[Work to complete]: Within the records below is a range that opens at the line with "Viewport: 521px width, 346px height." and closes at the line with "Click the wrench". Return that range word for word, both ends included, and only that range.

[Input]:
● ● ● ● ●

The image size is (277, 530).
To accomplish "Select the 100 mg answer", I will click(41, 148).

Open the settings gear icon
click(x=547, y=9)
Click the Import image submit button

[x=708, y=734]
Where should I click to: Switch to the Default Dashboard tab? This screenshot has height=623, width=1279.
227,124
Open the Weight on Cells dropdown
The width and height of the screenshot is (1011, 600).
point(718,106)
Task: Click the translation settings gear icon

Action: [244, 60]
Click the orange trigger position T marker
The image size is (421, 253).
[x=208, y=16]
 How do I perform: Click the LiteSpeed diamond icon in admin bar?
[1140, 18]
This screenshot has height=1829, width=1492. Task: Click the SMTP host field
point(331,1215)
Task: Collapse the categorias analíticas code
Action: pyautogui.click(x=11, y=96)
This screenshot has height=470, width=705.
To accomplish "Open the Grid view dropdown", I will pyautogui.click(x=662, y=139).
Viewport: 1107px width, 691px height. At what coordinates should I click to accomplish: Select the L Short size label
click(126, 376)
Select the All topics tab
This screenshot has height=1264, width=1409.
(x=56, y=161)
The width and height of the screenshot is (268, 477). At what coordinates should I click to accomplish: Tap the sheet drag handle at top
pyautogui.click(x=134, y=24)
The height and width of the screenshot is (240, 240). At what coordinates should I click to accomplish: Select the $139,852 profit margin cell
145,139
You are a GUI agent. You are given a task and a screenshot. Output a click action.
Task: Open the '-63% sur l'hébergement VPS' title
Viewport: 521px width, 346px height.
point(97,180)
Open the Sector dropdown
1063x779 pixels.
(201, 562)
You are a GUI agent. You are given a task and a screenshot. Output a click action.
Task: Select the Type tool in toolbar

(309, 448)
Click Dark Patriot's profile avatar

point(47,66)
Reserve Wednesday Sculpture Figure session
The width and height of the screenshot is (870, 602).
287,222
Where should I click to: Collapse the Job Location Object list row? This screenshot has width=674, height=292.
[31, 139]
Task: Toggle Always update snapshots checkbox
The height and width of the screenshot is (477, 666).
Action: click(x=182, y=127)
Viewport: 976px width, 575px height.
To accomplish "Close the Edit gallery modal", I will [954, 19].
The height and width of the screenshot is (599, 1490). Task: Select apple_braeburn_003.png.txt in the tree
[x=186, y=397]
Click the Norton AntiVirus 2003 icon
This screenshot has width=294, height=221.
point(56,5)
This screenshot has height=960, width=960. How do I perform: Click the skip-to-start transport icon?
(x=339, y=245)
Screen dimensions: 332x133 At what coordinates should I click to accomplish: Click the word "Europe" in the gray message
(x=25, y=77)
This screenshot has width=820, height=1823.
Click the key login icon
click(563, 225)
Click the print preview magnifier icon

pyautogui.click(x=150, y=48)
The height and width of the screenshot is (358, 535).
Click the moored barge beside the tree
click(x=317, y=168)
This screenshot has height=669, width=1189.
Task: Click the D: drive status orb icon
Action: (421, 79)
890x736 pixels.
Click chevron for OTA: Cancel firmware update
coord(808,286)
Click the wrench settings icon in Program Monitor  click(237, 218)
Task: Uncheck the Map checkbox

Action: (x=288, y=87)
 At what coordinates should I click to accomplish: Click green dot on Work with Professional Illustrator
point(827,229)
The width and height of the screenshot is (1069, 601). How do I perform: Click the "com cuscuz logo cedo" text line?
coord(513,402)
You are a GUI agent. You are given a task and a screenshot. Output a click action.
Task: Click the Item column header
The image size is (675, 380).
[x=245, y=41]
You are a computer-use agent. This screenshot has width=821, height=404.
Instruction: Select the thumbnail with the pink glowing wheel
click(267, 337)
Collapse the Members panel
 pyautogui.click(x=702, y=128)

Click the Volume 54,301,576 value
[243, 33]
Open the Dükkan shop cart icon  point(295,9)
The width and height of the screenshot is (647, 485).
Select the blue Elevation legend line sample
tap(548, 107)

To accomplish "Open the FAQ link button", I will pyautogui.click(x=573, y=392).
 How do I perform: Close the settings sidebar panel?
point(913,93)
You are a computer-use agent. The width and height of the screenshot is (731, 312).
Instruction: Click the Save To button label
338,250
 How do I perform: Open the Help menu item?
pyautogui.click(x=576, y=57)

● ● ● ● ●

[Answer to this problem]:
Viewport: 521px width, 346px height.
point(97,180)
Open the Sector dropdown
1063x779 pixels.
(201, 562)
You are a GUI agent. You are given a task and a screenshot. Output a click action.
Task: Select the Type tool in toolbar

(309, 448)
Click Dark Patriot's profile avatar

point(47,66)
Reserve Wednesday Sculpture Figure session
The width and height of the screenshot is (870, 602).
287,222
Where should I click to: Collapse the Job Location Object list row? This screenshot has width=674, height=292.
[31, 139]
Task: Toggle Always update snapshots checkbox
The height and width of the screenshot is (477, 666).
Action: click(x=182, y=127)
Viewport: 976px width, 575px height.
To accomplish "Close the Edit gallery modal", I will [954, 19].
The height and width of the screenshot is (599, 1490). Task: Select apple_braeburn_003.png.txt in the tree
[x=186, y=397]
Click the Norton AntiVirus 2003 icon
This screenshot has width=294, height=221.
point(56,5)
This screenshot has height=960, width=960. How do I perform: Click the skip-to-start transport icon?
(x=339, y=245)
Screen dimensions: 332x133 At what coordinates should I click to accomplish: Click the word "Europe" in the gray message
(x=25, y=77)
This screenshot has width=820, height=1823.
Click the key login icon
click(563, 225)
Click the print preview magnifier icon

pyautogui.click(x=150, y=48)
The height and width of the screenshot is (358, 535).
Click the moored barge beside the tree
click(x=317, y=168)
This screenshot has height=669, width=1189.
Task: Click the D: drive status orb icon
Action: (421, 79)
890x736 pixels.
Click chevron for OTA: Cancel firmware update
coord(808,286)
Click the wrench settings icon in Program Monitor  click(237, 218)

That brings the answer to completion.